Over in the Eurozone, the economic climate is looking just as comatose, if not worse, than U.S. conditions. French unemployment rose in June by 17K to hit 9% from a revised 8.9% from last month. Adding to the gloom was a pessimistic survey from INSEE reporting that French industry expects demand to decelerate in the current quarter. During a news conference on Wednesday, French PM Jean-Pierre Raffarin attempted to assuage domestic sentiments with talk of future tax cuts and economic growth, yet appease the European Commission by reiterating commitment to the Growth and Stability Pact. Also weighing on the euro is an OECD report warning that the region's outlook has become gloomier since April, pointing out the strengthening euro as the major culprit. The Paris based organization added that it expected the ECB to raise rates by 25 bps later this year, followed by an additional 100 bps in 2003.
After a brief foray above the 98-cent figure following the dismal U.S. data, the euro slid by over half a cent, nearing its 31/2 week lows of 97.60. The lower than expected Chicago purchasing mangers index had bolstered the euro vs the dollar initially, but the uncertainty around the Eurozone's own economic recovery is giving little help to the single currency. Interim support found at 97.50/60, followed by the July 5 low of 97.13. Selling pressure congregates at 98.05-10 and 98.50, with key resistance at 99.15, the 50% retracement of the decline from 1.0065 (July 25) to 97.67 (July 29).

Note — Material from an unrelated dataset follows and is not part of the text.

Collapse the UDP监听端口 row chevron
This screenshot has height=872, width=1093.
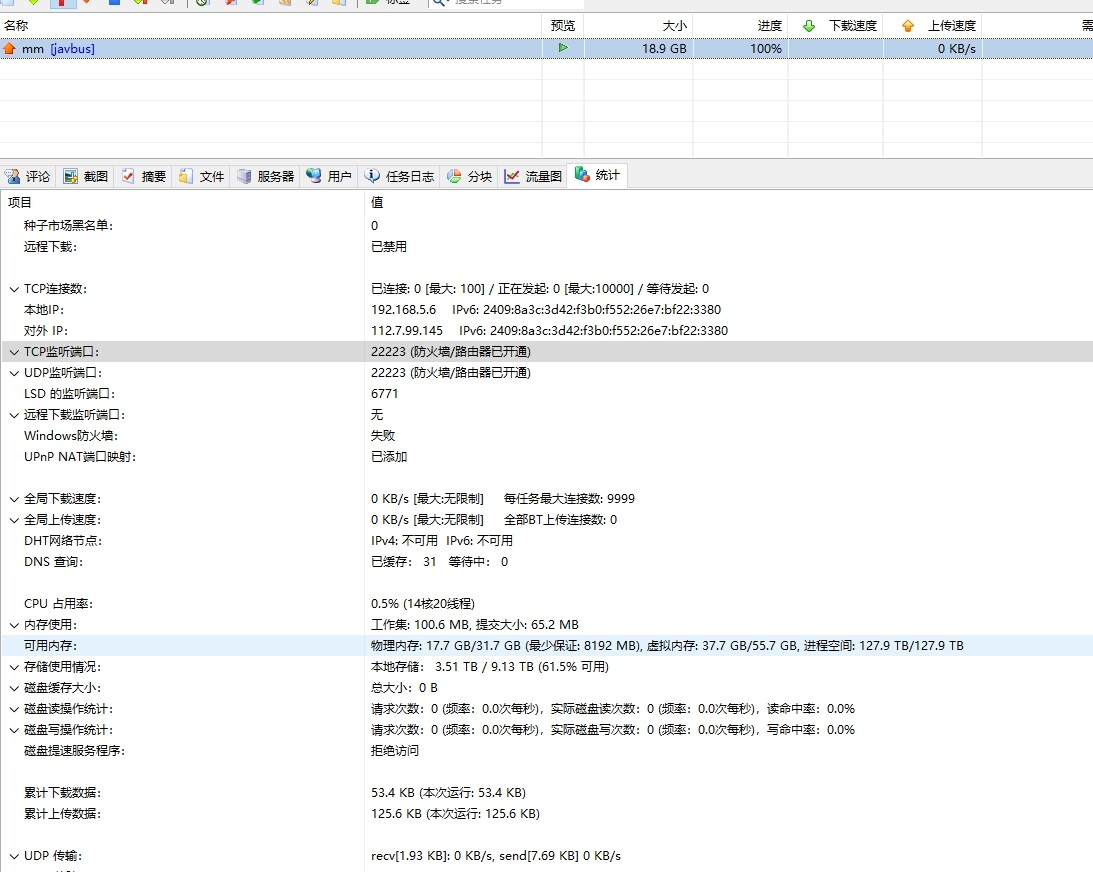[x=14, y=373]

After hitting a session high of 120.40 during Japanese trading, USDJPY experienced a double dip below the 120 handle. While yen is off its session high, the currency continues to struggle vs the greenback. Support is seen at 119.40/50, which is the 50% retracement of the decline from 125.89 (June 13) to 115.50 (July 16) and also the session low. Immediate resistance starts up at 120. A Fibonacci retracement of the downward trend from 120.70 (June 13) to 115.50 (July 16) locates the next resistance point at 120.70, the 50% retracement level.

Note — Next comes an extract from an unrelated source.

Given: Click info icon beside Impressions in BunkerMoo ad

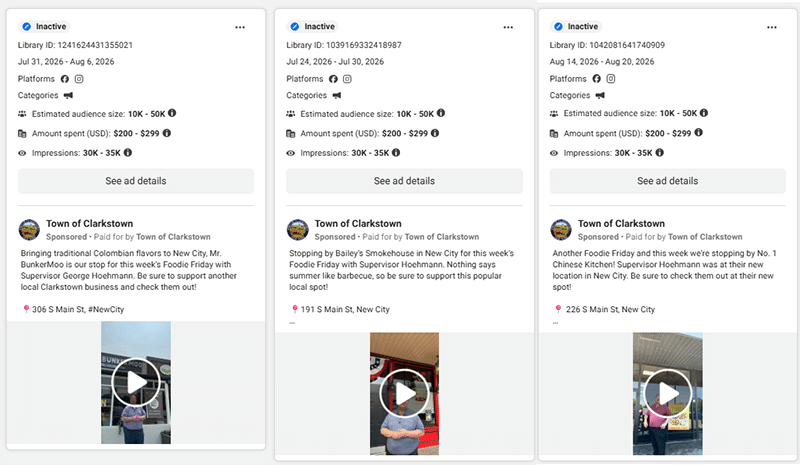Looking at the screenshot, I should pos(128,152).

GBPUSD has rebounded about halfway from its steep plunge from 1.5732 to 1.5566 after receiving a boost from the U.S. data. Resistance is eyed at 1.57, 1.5730/40, and 1.5775/80. Downside movement should be supported at 1.5555-60.
After accumulating triple digit losses, the Dow staged a comeback to close higher by 42 pts at 8722. NASDAQ closed down by 16 pts at 1328.
Coming up for Thursday, the ECB and the Bank of England will be making their interest rates announcements. Both central banks are expected to refrain from rate changes, considering that inflationary pressure has remained benign and growth anemic. In an interview last week, ECB's Otmar Issing emphasized that the central bank is adopting a wait and see stance on monetary policy. Purchasing managers index from Germany, France, Italy, U.K. and the composite Eurozone will also be released tomorrow, which are predicted to reflect stagnant manufacturing activity. The U.S. continues its news week with the ISM manufacturing survey, construction spending, jobless claims, and motor vehicle sales. Given the cheerless Philadelphia Fed general conditions index and Tuesday's PMI, the ISM is likely to confirm a dip in manufacturing as well.